• [Task item]
Each line of the material beneath should be duplicated exactly.

• [Data supplied]
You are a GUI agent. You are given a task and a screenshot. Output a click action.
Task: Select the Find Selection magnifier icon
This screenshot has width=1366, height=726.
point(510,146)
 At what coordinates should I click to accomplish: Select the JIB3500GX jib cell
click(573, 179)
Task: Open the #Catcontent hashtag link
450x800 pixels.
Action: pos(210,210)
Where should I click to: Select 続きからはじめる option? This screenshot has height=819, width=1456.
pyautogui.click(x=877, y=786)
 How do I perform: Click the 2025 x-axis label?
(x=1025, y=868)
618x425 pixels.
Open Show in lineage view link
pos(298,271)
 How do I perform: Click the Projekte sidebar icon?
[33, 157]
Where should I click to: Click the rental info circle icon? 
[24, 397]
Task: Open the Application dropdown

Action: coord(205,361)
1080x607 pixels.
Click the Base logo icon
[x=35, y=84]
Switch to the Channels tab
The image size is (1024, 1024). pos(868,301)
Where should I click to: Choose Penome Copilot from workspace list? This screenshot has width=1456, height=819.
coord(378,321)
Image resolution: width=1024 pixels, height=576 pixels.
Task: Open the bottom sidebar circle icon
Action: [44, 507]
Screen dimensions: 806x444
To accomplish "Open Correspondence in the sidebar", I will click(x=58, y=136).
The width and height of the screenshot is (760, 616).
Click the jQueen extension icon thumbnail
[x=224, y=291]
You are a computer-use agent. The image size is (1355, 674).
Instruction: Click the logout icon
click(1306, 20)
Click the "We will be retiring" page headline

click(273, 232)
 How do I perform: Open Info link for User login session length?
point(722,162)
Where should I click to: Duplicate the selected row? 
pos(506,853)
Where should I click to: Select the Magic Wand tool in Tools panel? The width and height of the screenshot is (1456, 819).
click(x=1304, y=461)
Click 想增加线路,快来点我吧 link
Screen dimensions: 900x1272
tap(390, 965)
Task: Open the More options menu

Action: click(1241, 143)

• [Result]
You are a GUI agent. You are given a task and a screenshot. Output a click action.
Task: Select the Find Selection magnifier icon
This screenshot has width=1366, height=726.
point(510,146)
 At what coordinates should I click to accomplish: Select the JIB3500GX jib cell
click(573, 179)
Task: Open the #Catcontent hashtag link
450x800 pixels.
Action: pos(210,210)
Where should I click to: Select 続きからはじめる option? This screenshot has height=819, width=1456.
pyautogui.click(x=877, y=786)
 How do I perform: Click the 2025 x-axis label?
(x=1025, y=868)
618x425 pixels.
Open Show in lineage view link
pos(298,271)
 How do I perform: Click the Projekte sidebar icon?
[33, 157]
Where should I click to: Click the rental info circle icon? 
[24, 397]
Task: Open the Application dropdown

Action: coord(205,361)
1080x607 pixels.
Click the Base logo icon
[x=35, y=84]
Switch to the Channels tab
The image size is (1024, 1024). pos(868,301)
Where should I click to: Choose Penome Copilot from workspace list? This screenshot has width=1456, height=819.
coord(378,321)
Image resolution: width=1024 pixels, height=576 pixels.
Task: Open the bottom sidebar circle icon
Action: [44, 507]
Screen dimensions: 806x444
To accomplish "Open Correspondence in the sidebar", I will click(x=58, y=136).
The width and height of the screenshot is (760, 616).
Click the jQueen extension icon thumbnail
[x=224, y=291]
You are a computer-use agent. The image size is (1355, 674).
Instruction: Click the logout icon
click(1306, 20)
Click the "We will be retiring" page headline

click(273, 232)
 How do I perform: Open Info link for User login session length?
point(722,162)
Where should I click to: Duplicate the selected row? 
pos(506,853)
Where should I click to: Select the Magic Wand tool in Tools panel? The width and height of the screenshot is (1456, 819).
click(x=1304, y=461)
Click 想增加线路,快来点我吧 link
Screen dimensions: 900x1272
tap(390, 965)
Task: Open the More options menu

Action: click(1241, 143)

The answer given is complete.